Os últimos planos de reboque de icebergue surgiram da Cidade do Cabo, na África do Sul, e dos Emirados Árabes Unidos, duas regiões do globo que sofrem de escassez extrema de água. Este ano, a Cidade do Cabo entrou no "Dia Zero" - o dia em que os reservatórios secaram e uma cidade de quatro milhões de habitantes ficou sem água. O consumo de água foi limitado. Quando as chuvas finalmente chegaram, o Dia Zero foi levantado, mas talvez apenas por mais um ano. Enquanto isso, nos Emirados Árabes Unidos, um dos estados mais áridos do mundo, o ministro da Energia declarou ser uma "grande preocupação" para o país, acrescentando que irão "tentar encontrar soluções alternativas".
A maioria dos planos desde a década de 1970 envolveu sempre os mesmos nomes, homens agora com 70 e 80 anos, e que voltam agora para 'um último serviço'. Peter Wadhams, diretor do Instituto de Pesquisa Polar Scott, de Cambridge, em 1987-1992; Olav Orheim, diretor do Instituto Polar Norueguês de 1993 a 2005; e Georges Mougin, engenheiro francês que elaborou o plano do príncipe Al-Faisal.
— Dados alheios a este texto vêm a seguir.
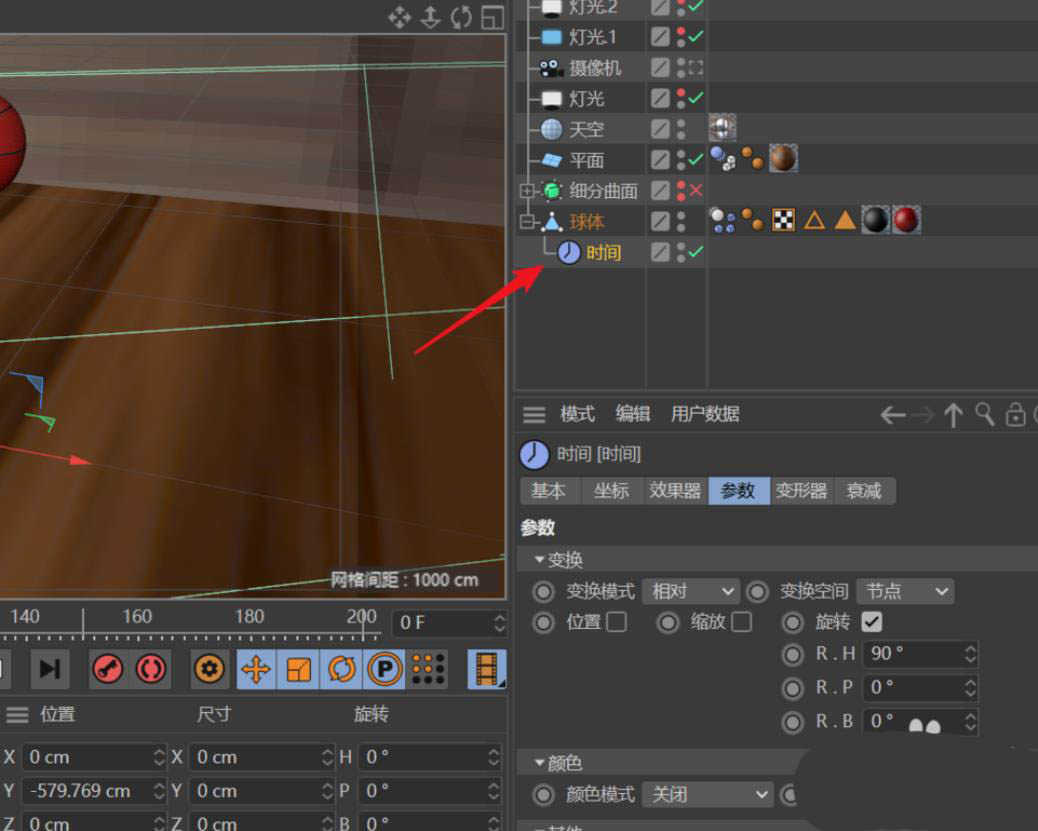The image size is (1038, 831).
Task: Click the search magnifier in attribute manager
Action: (984, 415)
Agora o plano na África do Sul é a nova esperança. Desta vez, Mougin e Orheim juntaram-se a Nick Sloane, da empresa de engenharia naval Resolve Marine. Sloane é mundialmente conhecido no setor de salvamento marítimo, tendo liderado a equipa que atuou no naufrágio do cruzeiro italiano Costa Concordia, em 2014. Rebocar objetos grandes no mar é o que Sloane faz com regularidade e está convencido de que pode puxar um icebergue para o Cabo.
"Passamos dois meses a rastrear icebergues na área alvo", conta à BBC. O alvo é a Ilha Gough, coberta de pinguins no Atlântico Sul, a 2700 km a oeste da Cidade do Cabo. Ali esperam agarrar um icebergue de 85 a 100 milhões de toneladas. "Os icebergues árticos são completamente diferentes, são instáveis e têm muitas fraturas e falhas salinas", diz Sloane. "Os icebergues da Antártida são todos tabulares, são muito mais planos, mais sólidos e sua temperatura central é muito mais fria." O reboque para a Cidade do Cabo, diz Sloane, levaria 80-90 dias, usando um super-tanque (com mais de 20 mil cavalos de potência), além de três rebocadores.
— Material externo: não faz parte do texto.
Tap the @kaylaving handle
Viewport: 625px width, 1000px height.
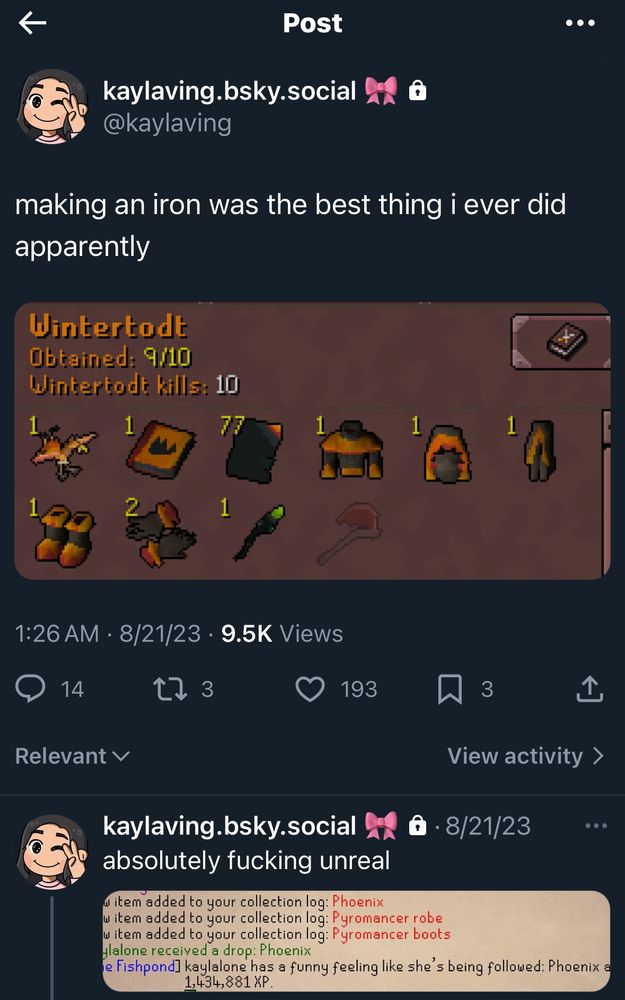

Mesmo que seja concretizável a ideia, a água precisa depois de um comprador. E as autoridades locais sul-africanas não parecem muito recetivas. Xanthea Limberg, que dirige o comité do município da Cidade do Cabo para serviços de água e resíduos, diz sem rodeios à BBC: "Esta proposta não foi considerada adequada para a Cidade do Cabo. De acordo com os cálculos feitos, é provável que custem aproximadamente 29 rands por 1000 litros (aproximadamente 1,170 euros por 1000 litros), excluindo o custo da infraestrutura necessária em terra". Na cidade da Cidade do Cabo "é mais uma questão de apostar na dessalinização e na capacidade de tratamento de águas residuais para reutilização ", diz Limberg.
No entanto, Sloane e a sua equipa não estão convencidos. Enquanto a cidade administra a infraestrutura de água, é o governo nacional que é o proprietário. Sloane confirma que os custos apresentados estão certos mas diz que a água do icebergue não competiria com a água subterrânea, mas sim com a dessalinizada que tem sido um enorme investimento da cidade. "Não queremos substituir outros métodos. Estamos apenas a tentar complementá-los."